### Exercise instructions
Return exactly, please, the lines from the one containing "The height and" to the last line of the entries below, and nothing else, leaving pictures out.

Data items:
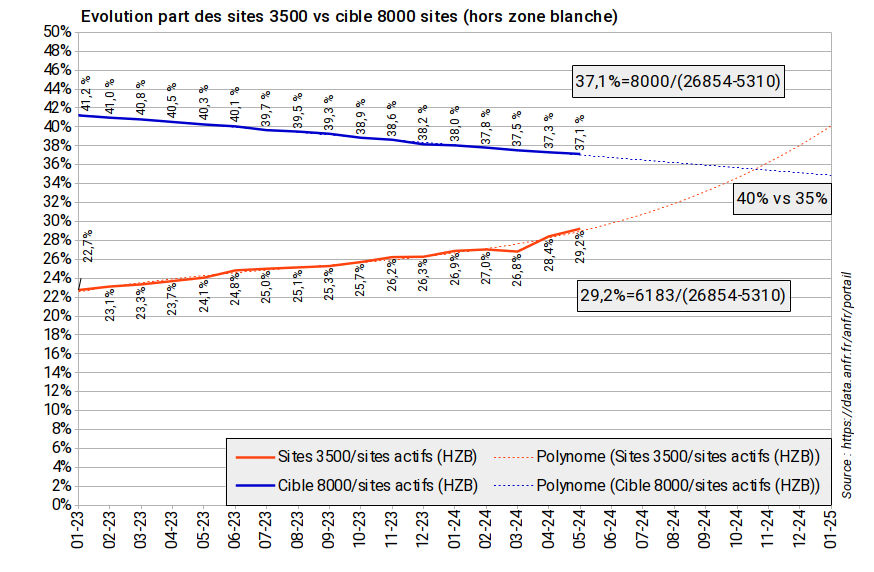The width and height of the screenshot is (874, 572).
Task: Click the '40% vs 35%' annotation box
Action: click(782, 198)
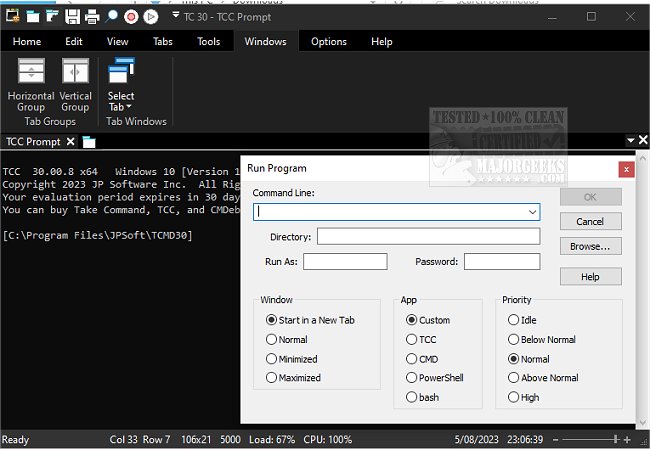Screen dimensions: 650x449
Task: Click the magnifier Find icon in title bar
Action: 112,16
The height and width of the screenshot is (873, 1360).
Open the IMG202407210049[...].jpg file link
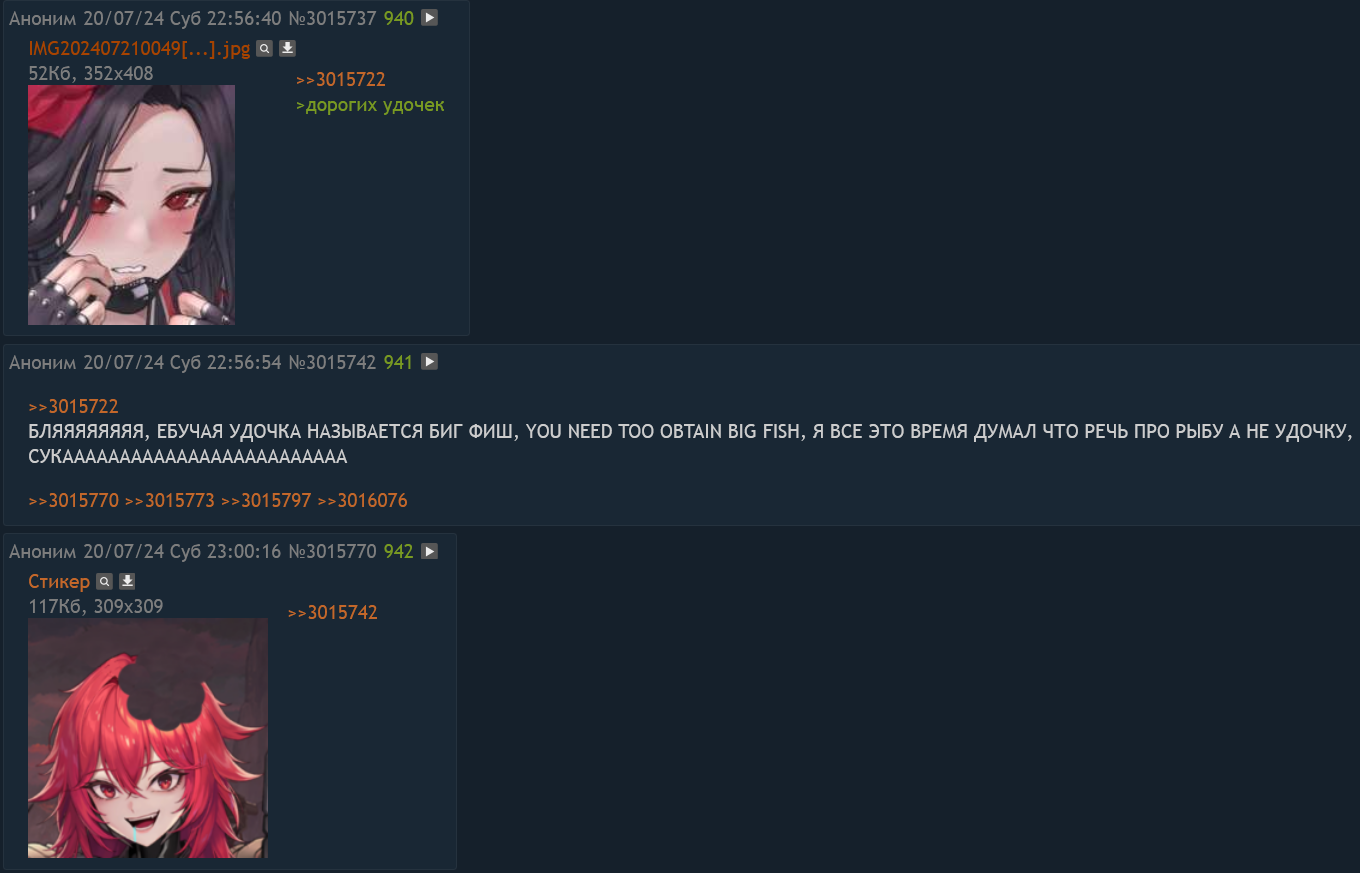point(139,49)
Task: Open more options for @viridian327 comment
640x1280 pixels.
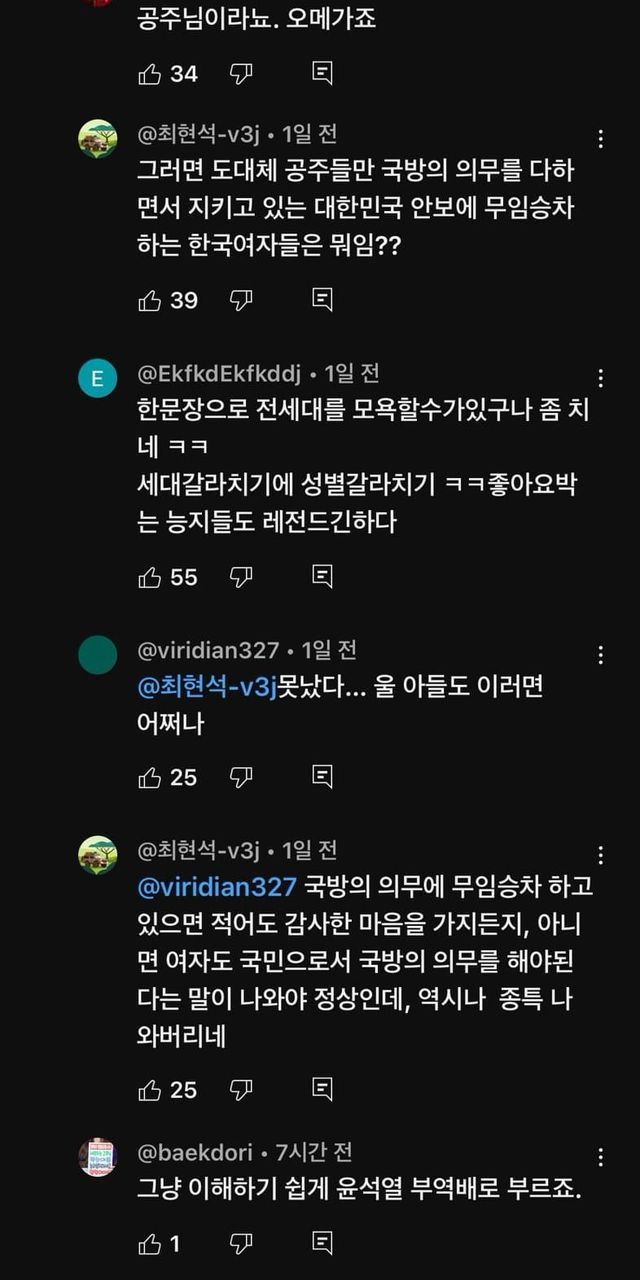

### Response for this exercise
The height and width of the screenshot is (873, 1360).
Open the IMG202407210049[...].jpg file link
point(139,49)
Task: Open more options for @viridian327 comment
640x1280 pixels.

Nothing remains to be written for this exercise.